Au Burkina Faso, victoire de l’ex-dauphin Blaise Compaoré
Afrique
Roch Marc Christian Kaboré a été élu dès le premier tour avec plus de 53% des voix

C’est le paradoxe burkinabé. Pour tourner définitivement la page des années Blaise Compaoré, les électeurs de ce pays ont largement choisi celui qui, des années durant, fut considéré comme son principal dauphin, son successeur désigné. Roch Marc Christian Kaboré, 58 ans, a remporté dès le premier tour dimanche, par un «coup KO» selon l’expression désormais consacrée en Afrique de l’ouest, l’élection présidentielle au Burkina Faso avec plus de 53% des voix, selon les résultats proclamés dans la nuit de lundi à mardi par la Commission électorale nationale indépendante. Le président de l’instance chargée d’organiser le scrutin, couplé avec des législatives, avait précédemment déclaré que malgré «quelques dysfonctionnements», «cette élection s’est déroulée dans le calme et la sérénité».
Son seul rival de poids dans la course présidentielle où s’étaient engagés 14 candidats, Zéphirin Diabré, un autre ancien baron du régime Compaoré, a recueilli moins de 30% des suffrages. Beau joueur, avant même l’officialisation de ces résultats par le Conseil constitutionnel, il s’est rendu au siège de campagne de son rival pour le féliciter, déclarant notamment n’avoir «aucune raison de douter de la sincérité des résultats publiés».

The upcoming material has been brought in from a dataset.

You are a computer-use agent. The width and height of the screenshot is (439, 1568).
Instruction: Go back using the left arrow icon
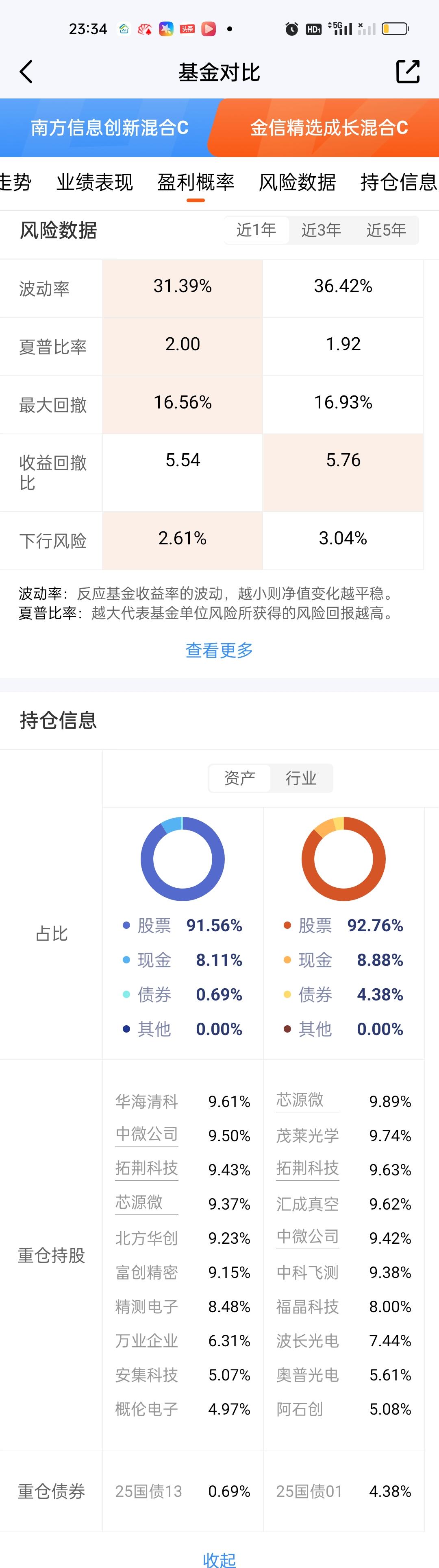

Devant ses militants venus l’acclamer, Roch Marc Christian Kaboré a lui rendu, «en ces moments historiques», «un hommage appuyé au peuple burkinabé et à tous les combattants de la liberté et de la démocratie dont certains ne sont plus de ce monde». Une référence à ceux tombés fin octobre 2014 dans l’insurrection ayant abouti à la chute de Blaise Compaoré, puis aux victimes de la tentative de coup d’Etat de septembre 2015 menée par la garde prétorienne du régime déchu.

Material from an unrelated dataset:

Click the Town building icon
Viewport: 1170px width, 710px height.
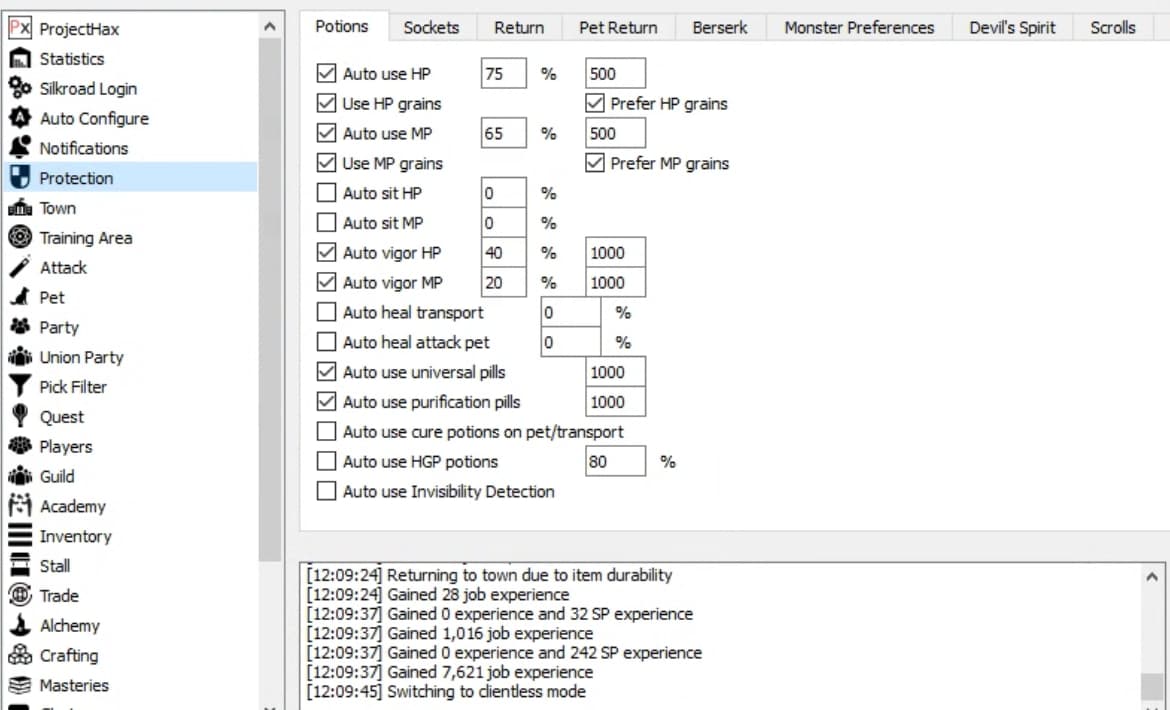20,208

Roch Marc Christian Kaboré, appuyé par Simon Compaoré, l’ancien maire de Ouagadougou, et surtout par son stratège, Salif Diallo, ont été parmi les principaux artisans du renversement par la rue de l’ex-autocrate, désormais réfugié en Côte d'Ivoire. Salif Diallo a également manœuvré en coulisses. Il a fait jouer ses réseaux dans l’armée et les palais présidentiels de la région, notamment au Niger, pour déjouer le putsch dirigé par le général Gilbert Diendéré dont l’un des objectifs, non avoué, était de barrer la route du pouvoir à ce trio.
Déchirure
Depuis la rupture de ces trois hommes avec Blaise Compaoré en janvier 2014, une lutte à mort oppose le camp des fidèles de l’ancien régime à ceux qui ont fait défection pour former le Mouvement du peuple pour le progrès, un parti principalement constitué de transfuges du Congrès pour la démocratie et le progrès (CDP), l’ex-parti-Etat.
La déchirure n’est pas intervenue sur des motifs idéologiques, mais lorsque le président Compaoré s’est obstiné à vouloir modifier la Constitution pour briguer un nouveau mandat après vingt-sept années de pouvoir. Ancien premier ministre et dirigeant du CDP, président de l’Assemblée nationale pendant dix ans, Roch Marc Christian Kaboré avait un temps soutenu cette réforme, avant de se raviser puis de s’opposer farouchement à son ancien mentor. La large victoire dans les urnes de ce banquier de formation vient, d’une certaine manière, parachever le cauchemar de Blaise Compaoré, après une année de transition présidée par Michel Kafando, dont le principal objectif aura été de faire table rase du «système Blaise».